[Begin DATASET CONTENT]

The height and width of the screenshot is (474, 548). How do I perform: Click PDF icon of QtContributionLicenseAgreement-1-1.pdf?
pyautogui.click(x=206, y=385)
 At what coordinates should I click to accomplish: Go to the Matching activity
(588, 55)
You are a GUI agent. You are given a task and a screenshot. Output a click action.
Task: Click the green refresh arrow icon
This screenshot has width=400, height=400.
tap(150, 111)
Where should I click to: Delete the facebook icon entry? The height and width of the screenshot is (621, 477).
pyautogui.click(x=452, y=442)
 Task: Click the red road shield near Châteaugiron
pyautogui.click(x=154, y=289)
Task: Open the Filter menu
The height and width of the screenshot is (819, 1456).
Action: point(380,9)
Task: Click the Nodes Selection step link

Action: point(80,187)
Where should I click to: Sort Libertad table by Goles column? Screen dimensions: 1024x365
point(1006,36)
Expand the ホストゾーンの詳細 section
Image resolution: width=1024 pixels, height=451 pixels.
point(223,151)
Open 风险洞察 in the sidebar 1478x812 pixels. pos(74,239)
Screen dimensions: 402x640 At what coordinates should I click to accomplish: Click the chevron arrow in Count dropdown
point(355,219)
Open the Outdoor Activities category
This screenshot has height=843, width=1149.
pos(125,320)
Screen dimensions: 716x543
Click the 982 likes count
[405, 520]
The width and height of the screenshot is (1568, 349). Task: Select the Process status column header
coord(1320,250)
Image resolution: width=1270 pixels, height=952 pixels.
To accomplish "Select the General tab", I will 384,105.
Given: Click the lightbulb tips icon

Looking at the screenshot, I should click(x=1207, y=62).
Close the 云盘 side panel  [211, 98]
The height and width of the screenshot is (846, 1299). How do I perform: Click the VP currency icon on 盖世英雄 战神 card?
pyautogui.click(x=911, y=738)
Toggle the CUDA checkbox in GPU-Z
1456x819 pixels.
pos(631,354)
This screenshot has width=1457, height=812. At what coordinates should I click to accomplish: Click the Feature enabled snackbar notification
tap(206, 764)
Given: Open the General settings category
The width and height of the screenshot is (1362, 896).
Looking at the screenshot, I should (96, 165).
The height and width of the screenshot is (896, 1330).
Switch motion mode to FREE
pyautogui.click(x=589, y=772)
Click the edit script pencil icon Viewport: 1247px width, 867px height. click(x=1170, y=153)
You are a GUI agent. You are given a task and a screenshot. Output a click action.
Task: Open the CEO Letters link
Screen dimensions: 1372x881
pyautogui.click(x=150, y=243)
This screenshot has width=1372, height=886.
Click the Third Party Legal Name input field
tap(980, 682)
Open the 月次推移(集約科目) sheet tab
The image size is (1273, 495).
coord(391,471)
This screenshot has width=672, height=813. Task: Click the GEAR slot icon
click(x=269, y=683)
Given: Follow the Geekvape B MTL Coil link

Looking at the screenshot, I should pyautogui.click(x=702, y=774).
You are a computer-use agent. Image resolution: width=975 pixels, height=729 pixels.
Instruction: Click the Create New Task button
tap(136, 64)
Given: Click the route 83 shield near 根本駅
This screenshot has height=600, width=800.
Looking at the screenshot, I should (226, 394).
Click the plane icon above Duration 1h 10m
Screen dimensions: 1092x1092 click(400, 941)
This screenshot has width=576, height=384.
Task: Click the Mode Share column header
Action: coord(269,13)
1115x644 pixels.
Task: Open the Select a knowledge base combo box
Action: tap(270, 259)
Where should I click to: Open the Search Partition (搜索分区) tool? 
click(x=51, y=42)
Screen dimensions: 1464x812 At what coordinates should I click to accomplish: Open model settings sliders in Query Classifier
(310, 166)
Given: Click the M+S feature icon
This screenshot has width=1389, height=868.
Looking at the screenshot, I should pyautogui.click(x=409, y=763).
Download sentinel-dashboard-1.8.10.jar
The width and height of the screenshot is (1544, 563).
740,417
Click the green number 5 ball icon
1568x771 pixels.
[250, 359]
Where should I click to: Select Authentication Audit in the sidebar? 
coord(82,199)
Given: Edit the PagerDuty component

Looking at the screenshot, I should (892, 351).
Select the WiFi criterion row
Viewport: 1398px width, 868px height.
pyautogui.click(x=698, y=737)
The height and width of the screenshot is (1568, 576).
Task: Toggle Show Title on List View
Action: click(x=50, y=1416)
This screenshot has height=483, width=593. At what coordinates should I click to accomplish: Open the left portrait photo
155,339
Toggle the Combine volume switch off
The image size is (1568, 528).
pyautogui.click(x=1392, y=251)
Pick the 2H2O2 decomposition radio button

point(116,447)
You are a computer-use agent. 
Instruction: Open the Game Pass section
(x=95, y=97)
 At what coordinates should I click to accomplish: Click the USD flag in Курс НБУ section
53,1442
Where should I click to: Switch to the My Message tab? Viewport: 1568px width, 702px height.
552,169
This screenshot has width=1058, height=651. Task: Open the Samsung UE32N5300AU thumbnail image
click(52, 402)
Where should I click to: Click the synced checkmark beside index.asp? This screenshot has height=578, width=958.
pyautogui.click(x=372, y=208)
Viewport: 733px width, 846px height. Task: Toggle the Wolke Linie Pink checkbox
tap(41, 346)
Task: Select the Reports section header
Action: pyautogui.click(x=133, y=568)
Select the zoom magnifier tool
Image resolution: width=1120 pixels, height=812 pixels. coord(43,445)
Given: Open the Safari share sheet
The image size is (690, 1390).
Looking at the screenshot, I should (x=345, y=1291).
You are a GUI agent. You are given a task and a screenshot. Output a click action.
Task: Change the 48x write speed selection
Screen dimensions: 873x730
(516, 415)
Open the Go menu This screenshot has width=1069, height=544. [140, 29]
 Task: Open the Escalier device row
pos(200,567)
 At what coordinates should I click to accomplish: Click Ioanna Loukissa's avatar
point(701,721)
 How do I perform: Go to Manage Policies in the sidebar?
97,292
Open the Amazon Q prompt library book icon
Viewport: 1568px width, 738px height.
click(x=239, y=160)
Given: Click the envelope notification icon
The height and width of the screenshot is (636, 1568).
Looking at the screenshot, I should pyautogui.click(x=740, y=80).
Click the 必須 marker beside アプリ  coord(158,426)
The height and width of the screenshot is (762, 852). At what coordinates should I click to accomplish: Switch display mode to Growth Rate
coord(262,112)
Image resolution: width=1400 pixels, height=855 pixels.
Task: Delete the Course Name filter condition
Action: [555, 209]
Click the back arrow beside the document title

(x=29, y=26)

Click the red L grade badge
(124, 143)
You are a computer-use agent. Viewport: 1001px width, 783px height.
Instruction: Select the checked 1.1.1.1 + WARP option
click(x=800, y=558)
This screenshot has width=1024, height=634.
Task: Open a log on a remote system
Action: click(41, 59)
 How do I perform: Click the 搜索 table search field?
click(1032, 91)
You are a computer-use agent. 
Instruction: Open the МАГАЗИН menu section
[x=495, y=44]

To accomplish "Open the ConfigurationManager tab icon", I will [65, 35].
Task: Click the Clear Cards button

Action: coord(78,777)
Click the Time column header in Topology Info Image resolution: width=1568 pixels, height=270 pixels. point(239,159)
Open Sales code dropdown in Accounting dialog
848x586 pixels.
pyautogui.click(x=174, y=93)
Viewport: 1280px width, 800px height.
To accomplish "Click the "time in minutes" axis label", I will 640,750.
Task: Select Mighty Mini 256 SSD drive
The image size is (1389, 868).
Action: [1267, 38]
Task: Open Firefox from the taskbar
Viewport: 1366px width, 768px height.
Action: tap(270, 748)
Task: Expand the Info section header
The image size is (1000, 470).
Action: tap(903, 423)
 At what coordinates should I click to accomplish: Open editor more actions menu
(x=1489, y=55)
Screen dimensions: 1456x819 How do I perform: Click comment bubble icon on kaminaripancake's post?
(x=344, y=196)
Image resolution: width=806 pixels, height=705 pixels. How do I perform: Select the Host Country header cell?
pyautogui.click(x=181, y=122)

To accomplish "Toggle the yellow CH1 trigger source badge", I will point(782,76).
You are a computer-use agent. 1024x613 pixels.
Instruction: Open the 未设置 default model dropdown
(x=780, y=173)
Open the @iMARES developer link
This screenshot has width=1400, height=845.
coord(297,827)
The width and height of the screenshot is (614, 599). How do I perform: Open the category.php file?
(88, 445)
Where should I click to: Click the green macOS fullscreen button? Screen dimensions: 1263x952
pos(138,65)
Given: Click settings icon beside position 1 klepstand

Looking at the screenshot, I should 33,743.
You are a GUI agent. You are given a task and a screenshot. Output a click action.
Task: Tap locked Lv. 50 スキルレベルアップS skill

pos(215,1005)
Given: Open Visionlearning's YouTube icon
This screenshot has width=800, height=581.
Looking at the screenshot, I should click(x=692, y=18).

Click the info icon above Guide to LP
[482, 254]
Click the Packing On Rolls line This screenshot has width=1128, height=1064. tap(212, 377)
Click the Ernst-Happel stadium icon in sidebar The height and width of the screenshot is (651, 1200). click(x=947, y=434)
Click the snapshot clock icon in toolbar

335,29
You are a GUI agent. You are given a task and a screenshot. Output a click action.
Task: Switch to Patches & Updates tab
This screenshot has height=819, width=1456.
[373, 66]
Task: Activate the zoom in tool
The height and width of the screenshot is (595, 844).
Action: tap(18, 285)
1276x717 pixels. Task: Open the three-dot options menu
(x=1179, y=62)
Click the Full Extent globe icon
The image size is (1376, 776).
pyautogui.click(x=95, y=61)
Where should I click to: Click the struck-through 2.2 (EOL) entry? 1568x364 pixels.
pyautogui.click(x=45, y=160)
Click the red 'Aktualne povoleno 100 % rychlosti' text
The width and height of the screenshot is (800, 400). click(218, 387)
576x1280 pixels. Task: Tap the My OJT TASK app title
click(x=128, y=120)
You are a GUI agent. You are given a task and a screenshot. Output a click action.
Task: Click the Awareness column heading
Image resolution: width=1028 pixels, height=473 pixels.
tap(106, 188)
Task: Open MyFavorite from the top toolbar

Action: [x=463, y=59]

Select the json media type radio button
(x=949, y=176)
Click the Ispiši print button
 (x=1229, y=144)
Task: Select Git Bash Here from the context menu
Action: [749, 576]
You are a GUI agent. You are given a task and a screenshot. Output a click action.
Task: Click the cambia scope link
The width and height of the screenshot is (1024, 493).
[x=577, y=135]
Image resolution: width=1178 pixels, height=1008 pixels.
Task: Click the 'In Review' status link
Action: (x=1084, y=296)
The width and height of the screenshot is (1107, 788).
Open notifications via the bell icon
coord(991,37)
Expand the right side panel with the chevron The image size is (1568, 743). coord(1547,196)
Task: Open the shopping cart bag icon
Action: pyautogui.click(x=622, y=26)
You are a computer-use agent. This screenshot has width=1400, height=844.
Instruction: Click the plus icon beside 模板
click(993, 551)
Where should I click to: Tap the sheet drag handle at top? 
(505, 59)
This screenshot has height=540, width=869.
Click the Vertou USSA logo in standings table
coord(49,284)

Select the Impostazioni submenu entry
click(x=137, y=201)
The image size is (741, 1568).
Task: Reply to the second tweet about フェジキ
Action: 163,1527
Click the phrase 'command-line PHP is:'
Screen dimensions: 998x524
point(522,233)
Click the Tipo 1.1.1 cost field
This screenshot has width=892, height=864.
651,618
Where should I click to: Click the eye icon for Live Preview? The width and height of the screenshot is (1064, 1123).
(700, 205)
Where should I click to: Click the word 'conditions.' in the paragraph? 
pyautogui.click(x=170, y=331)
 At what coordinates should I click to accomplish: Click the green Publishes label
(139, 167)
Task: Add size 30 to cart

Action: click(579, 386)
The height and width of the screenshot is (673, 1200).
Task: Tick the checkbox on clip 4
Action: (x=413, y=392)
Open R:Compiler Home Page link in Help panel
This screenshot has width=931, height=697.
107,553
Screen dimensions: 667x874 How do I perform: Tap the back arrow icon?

[End DATASET CONTENT]

■ **REQUIREMENTS**: Copy the items word for word, from the first line through the line containing "coord(1320,250)".

■ **WRITTEN RESPONSE**:
The height and width of the screenshot is (474, 548). How do I perform: Click PDF icon of QtContributionLicenseAgreement-1-1.pdf?
pyautogui.click(x=206, y=385)
 At what coordinates should I click to accomplish: Go to the Matching activity
(588, 55)
You are a GUI agent. You are given a task and a screenshot. Output a click action.
Task: Click the green refresh arrow icon
This screenshot has width=400, height=400.
tap(150, 111)
Where should I click to: Delete the facebook icon entry? The height and width of the screenshot is (621, 477).
pyautogui.click(x=452, y=442)
 Task: Click the red road shield near Châteaugiron
pyautogui.click(x=154, y=289)
Task: Open the Filter menu
The height and width of the screenshot is (819, 1456).
Action: point(380,9)
Task: Click the Nodes Selection step link

Action: point(80,187)
Where should I click to: Sort Libertad table by Goles column? Screen dimensions: 1024x365
point(1006,36)
Expand the ホストゾーンの詳細 section
Image resolution: width=1024 pixels, height=451 pixels.
point(223,151)
Open 风险洞察 in the sidebar 1478x812 pixels. pos(74,239)
Screen dimensions: 402x640 At what coordinates should I click to accomplish: Click the chevron arrow in Count dropdown
point(355,219)
Open the Outdoor Activities category
This screenshot has height=843, width=1149.
pos(125,320)
Screen dimensions: 716x543
Click the 982 likes count
[405, 520]
The width and height of the screenshot is (1568, 349). Task: Select the Process status column header
coord(1320,250)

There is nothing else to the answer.